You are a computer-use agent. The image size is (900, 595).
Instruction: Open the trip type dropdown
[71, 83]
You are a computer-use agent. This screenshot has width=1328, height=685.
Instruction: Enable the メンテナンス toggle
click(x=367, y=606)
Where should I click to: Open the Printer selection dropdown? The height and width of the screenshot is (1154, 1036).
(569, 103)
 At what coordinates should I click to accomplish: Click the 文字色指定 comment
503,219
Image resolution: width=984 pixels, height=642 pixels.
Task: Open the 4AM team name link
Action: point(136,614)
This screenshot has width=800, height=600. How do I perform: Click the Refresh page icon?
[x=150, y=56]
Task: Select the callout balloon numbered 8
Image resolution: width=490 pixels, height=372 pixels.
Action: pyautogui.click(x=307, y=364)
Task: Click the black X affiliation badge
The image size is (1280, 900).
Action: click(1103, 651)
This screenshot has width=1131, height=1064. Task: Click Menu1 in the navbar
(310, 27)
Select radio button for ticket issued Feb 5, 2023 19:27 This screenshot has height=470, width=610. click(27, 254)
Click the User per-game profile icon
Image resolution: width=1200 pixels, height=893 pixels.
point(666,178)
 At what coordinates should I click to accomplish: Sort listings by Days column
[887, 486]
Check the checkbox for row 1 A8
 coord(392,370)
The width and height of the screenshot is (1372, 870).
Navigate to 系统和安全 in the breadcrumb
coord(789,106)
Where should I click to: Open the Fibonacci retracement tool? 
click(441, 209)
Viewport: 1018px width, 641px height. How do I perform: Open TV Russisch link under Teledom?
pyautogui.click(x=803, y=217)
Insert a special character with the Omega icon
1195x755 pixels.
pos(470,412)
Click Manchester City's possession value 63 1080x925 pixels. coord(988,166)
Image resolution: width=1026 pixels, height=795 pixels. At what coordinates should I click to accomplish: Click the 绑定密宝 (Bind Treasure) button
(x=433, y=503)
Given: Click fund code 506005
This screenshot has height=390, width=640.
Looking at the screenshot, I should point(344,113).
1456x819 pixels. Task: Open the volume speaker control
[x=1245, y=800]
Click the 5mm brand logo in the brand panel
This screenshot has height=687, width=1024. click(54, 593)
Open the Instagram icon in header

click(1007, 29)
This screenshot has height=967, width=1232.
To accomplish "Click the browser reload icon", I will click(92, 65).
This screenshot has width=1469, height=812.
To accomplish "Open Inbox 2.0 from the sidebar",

▶ Goal: Could you update the rows above by swapping each "Where should I click to" for "Where do I click to" and keeping everything else as it is?

▶ Correct answer:
You are a computer-use agent. The image size is (900, 595).
Instruction: Open the trip type dropdown
[71, 83]
You are a computer-use agent. This screenshot has width=1328, height=685.
Instruction: Enable the メンテナンス toggle
click(x=367, y=606)
Where do I click to: Open the Printer selection dropdown? The height and width of the screenshot is (1154, 1036).
(569, 103)
 At what coordinates should I click to accomplish: Click the 文字色指定 comment
503,219
Image resolution: width=984 pixels, height=642 pixels.
Task: Open the 4AM team name link
Action: point(136,614)
This screenshot has width=800, height=600. How do I perform: Click the Refresh page icon?
[x=150, y=56]
Task: Select the callout balloon numbered 8
Image resolution: width=490 pixels, height=372 pixels.
Action: pyautogui.click(x=307, y=364)
Task: Click the black X affiliation badge
The image size is (1280, 900).
Action: click(1103, 651)
This screenshot has width=1131, height=1064. Task: Click Menu1 in the navbar
(310, 27)
Select radio button for ticket issued Feb 5, 2023 19:27 This screenshot has height=470, width=610. click(27, 254)
Click the User per-game profile icon
Image resolution: width=1200 pixels, height=893 pixels.
point(666,178)
 At what coordinates should I click to accomplish: Sort listings by Days column
[887, 486]
Check the checkbox for row 1 A8
 coord(392,370)
The width and height of the screenshot is (1372, 870).
Navigate to 系统和安全 in the breadcrumb
coord(789,106)
Where do I click to: Open the Fibonacci retracement tool? 
click(441, 209)
Viewport: 1018px width, 641px height. How do I perform: Open TV Russisch link under Teledom?
pyautogui.click(x=803, y=217)
Insert a special character with the Omega icon
1195x755 pixels.
pos(470,412)
Click Manchester City's possession value 63 1080x925 pixels. coord(988,166)
Image resolution: width=1026 pixels, height=795 pixels. At what coordinates should I click to accomplish: Click the 绑定密宝 (Bind Treasure) button
(x=433, y=503)
Given: Click fund code 506005
This screenshot has height=390, width=640.
Looking at the screenshot, I should point(344,113).
1456x819 pixels. Task: Open the volume speaker control
[x=1245, y=800]
Click the 5mm brand logo in the brand panel
This screenshot has height=687, width=1024. click(54, 593)
Open the Instagram icon in header

click(1007, 29)
This screenshot has height=967, width=1232.
To accomplish "Click the browser reload icon", I will click(92, 65).
This screenshot has width=1469, height=812.
To accomplish "Open Inbox 2.0 from the sidebar",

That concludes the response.